• [TASK TO CARRY OUT]: Reproduce the free-body diagram text below in full, character for character.

• [EXTRACTED TEXT]:
---+---

Free-Body Diagrams:
Objects' Forces at differing Positions
This is the diagram for when the 500 gram mass is at it's highest point during oscillation; it shows how the force of gravity significantly outmatches the force of the spring from this angle.
Over to the left, I have set up Newton's 2nd Law to complement this diagram of the object at it's highest point. The total force is equal to the mass in kilograms times the acceleration in m/s². This is -2.08 Newtons, so keep this aside.
The force of gravity is the mass in kilograms times the rate of gravitational pull in m/s².
The equation of total force equalling the force of the spring minus the force of gravitational pull can be rewritten as the force of gravity equals the total force plus total gravity so that we can solve for the force of the spring.
Adding the total and gravitational forces gives a spring force of 2.82 Newtons, when the object is at it's highest point during a single period of oscillation.
|
\[\large F\scriptsize{total}\space=\space\normalsize m\space\times\space a
\]
\[\large F\scriptsize{total}\space=\space \normalsize 0.5\space\times\space (–4.16)

---+---

• [DATA SECTION]:

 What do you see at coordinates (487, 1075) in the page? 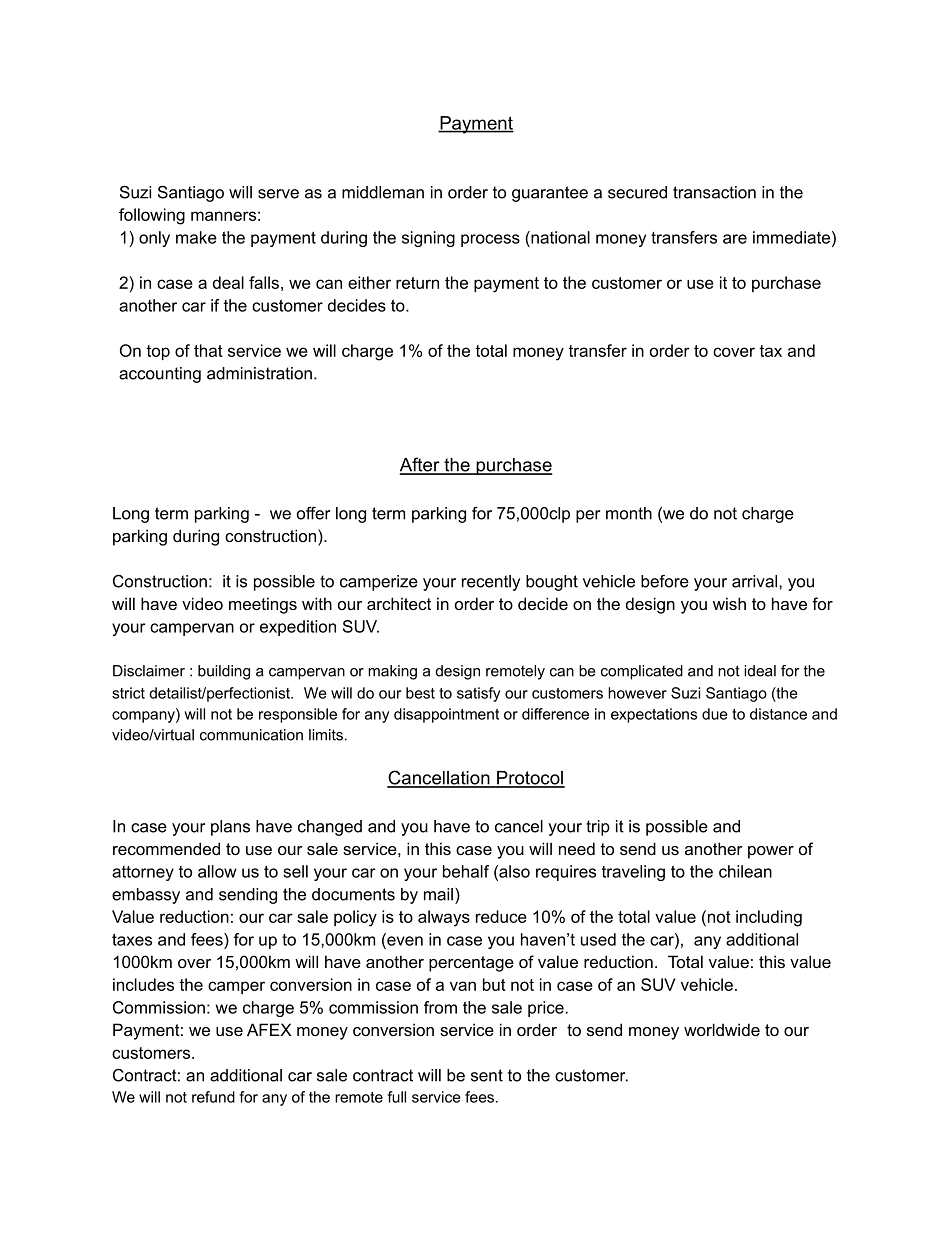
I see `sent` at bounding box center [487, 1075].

---+---

• [WRITTEN SOLUTION]:
Free-Body Diagrams:
Objects' Forces at differing Positions
This is the diagram for when the 500 gram mass is at it's highest point during oscillation; it shows how the force of gravity significantly outmatches the force of the spring from this angle.
Over to the left, I have set up Newton's 2nd Law to complement this diagram of the object at it's highest point. The total force is equal to the mass in kilograms times the acceleration in m/s². This is -2.08 Newtons, so keep this aside.
The force of gravity is the mass in kilograms times the rate of gravitational pull in m/s².
The equation of total force equalling the force of the spring minus the force of gravitational pull can be rewritten as the force of gravity equals the total force plus total gravity so that we can solve for the force of the spring.
Adding the total and gravitational forces gives a spring force of 2.82 Newtons, when the object is at it's highest point during a single period of oscillation.
|
\[\large F\scriptsize{total}\space=\space\normalsize m\space\times\space a
\]
\[\large F\scriptsize{total}\space=\space \normalsize 0.5\space\times\space (–4.16)